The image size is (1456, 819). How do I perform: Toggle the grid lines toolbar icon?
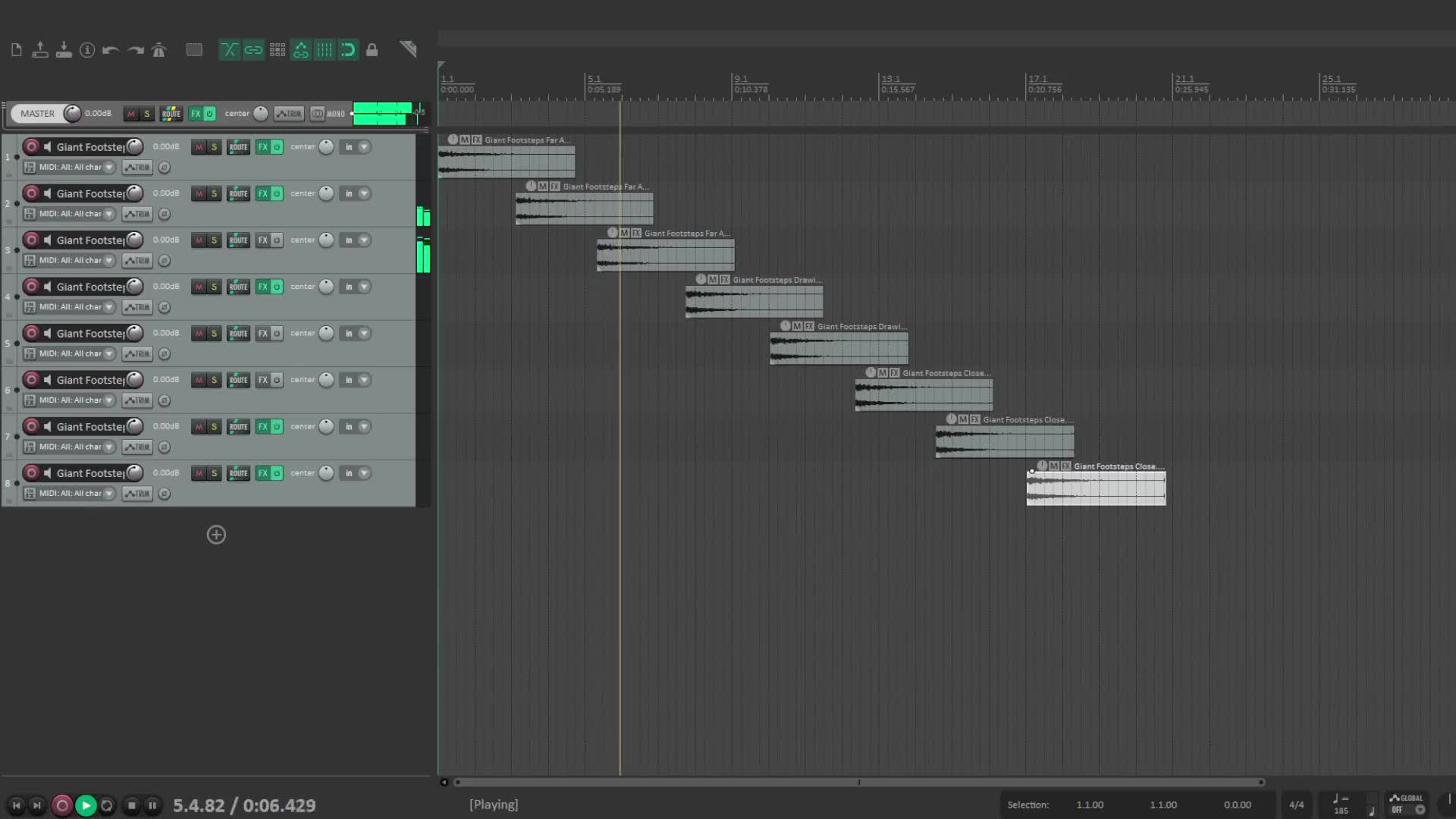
========================================================================
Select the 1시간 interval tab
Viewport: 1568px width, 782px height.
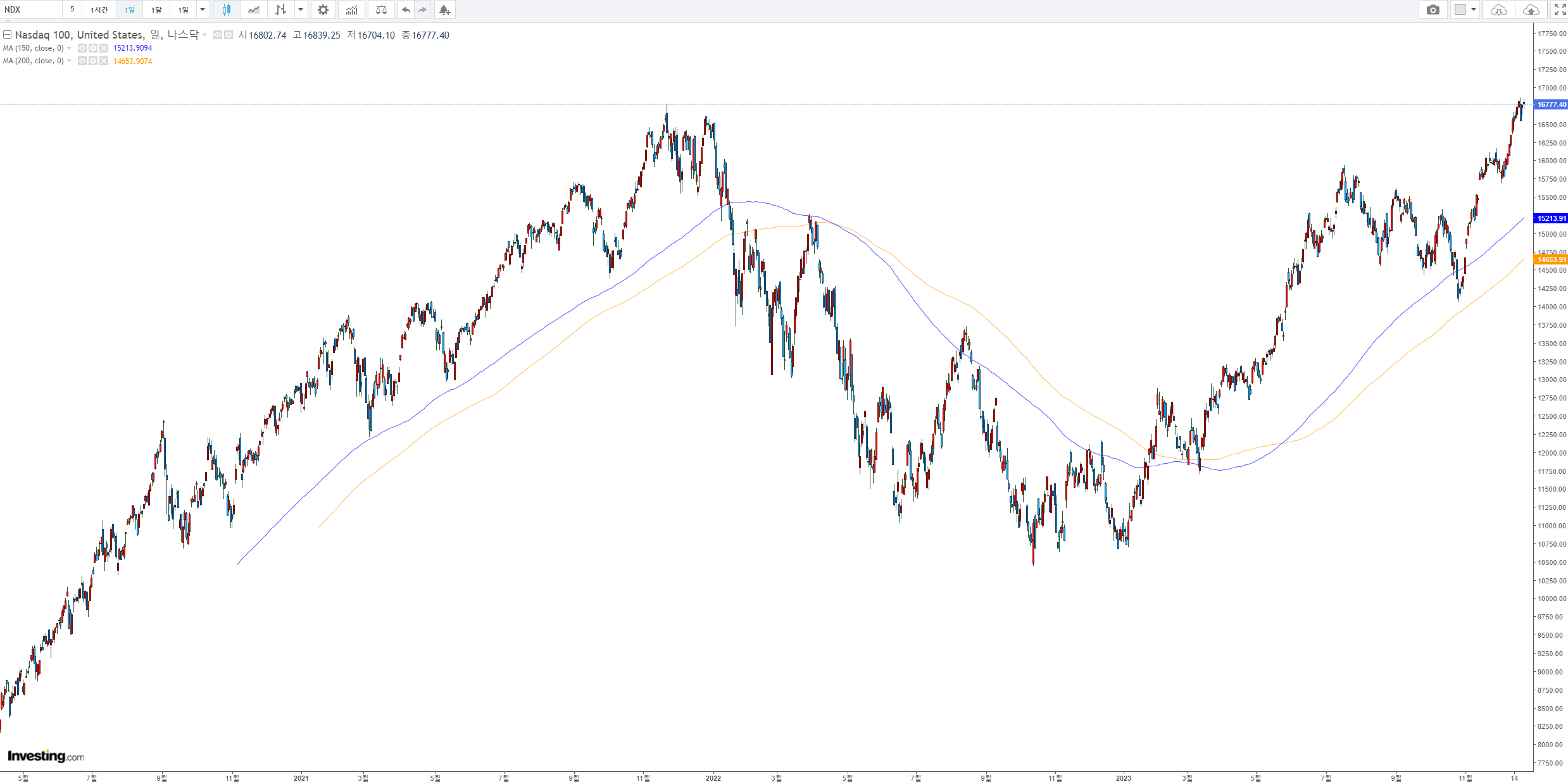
========================================================================
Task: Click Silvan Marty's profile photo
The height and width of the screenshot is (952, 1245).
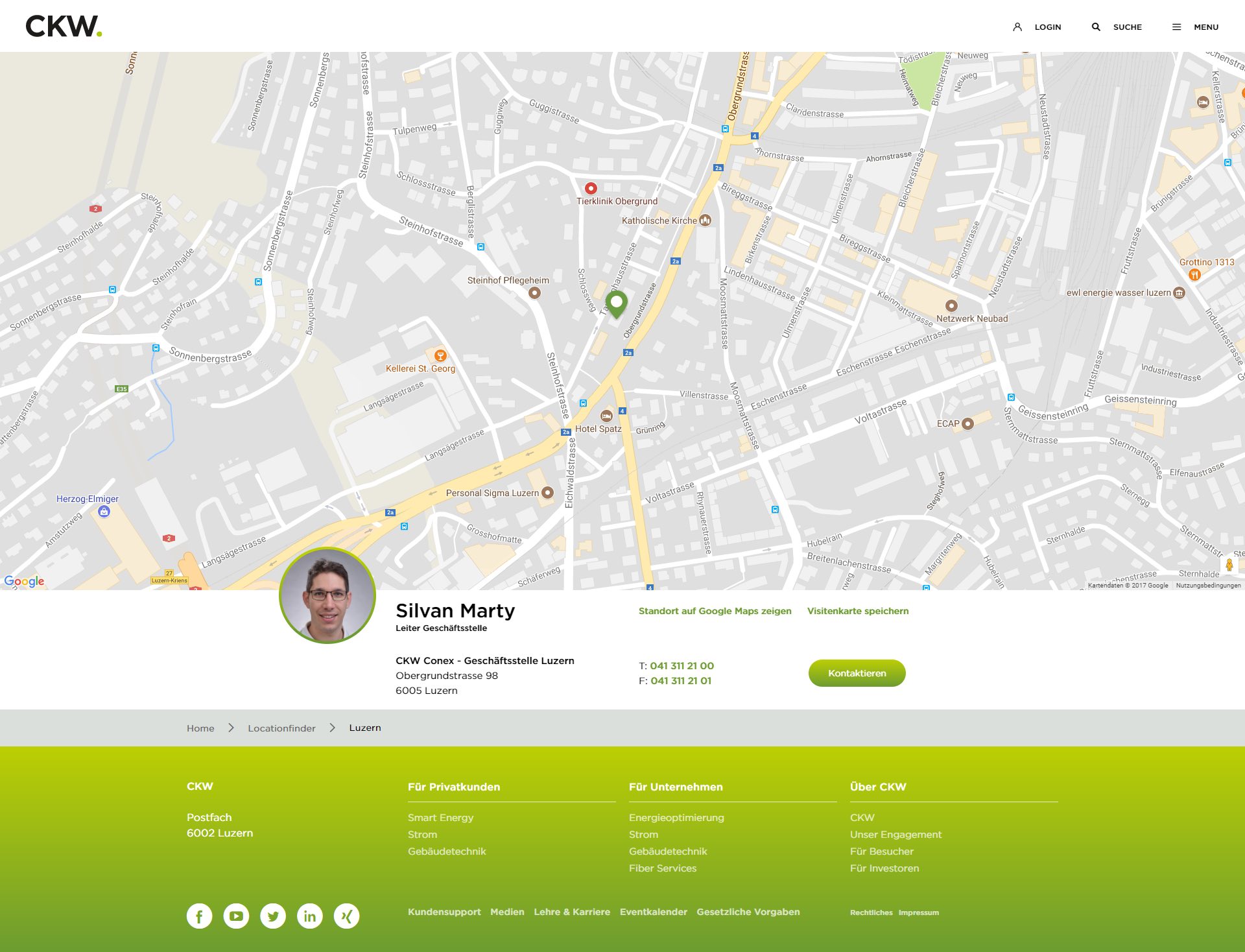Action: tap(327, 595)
========================================================================
**TASK TO COMPLETE:** Look above for the line holding "Select the 1시간 interval tab". Print it and every line after it, exactly, through the line holding "Viewport: 1568px width, 782px height.".

**WRITTEN ANSWER:**
Select the 1시간 interval tab
Viewport: 1568px width, 782px height.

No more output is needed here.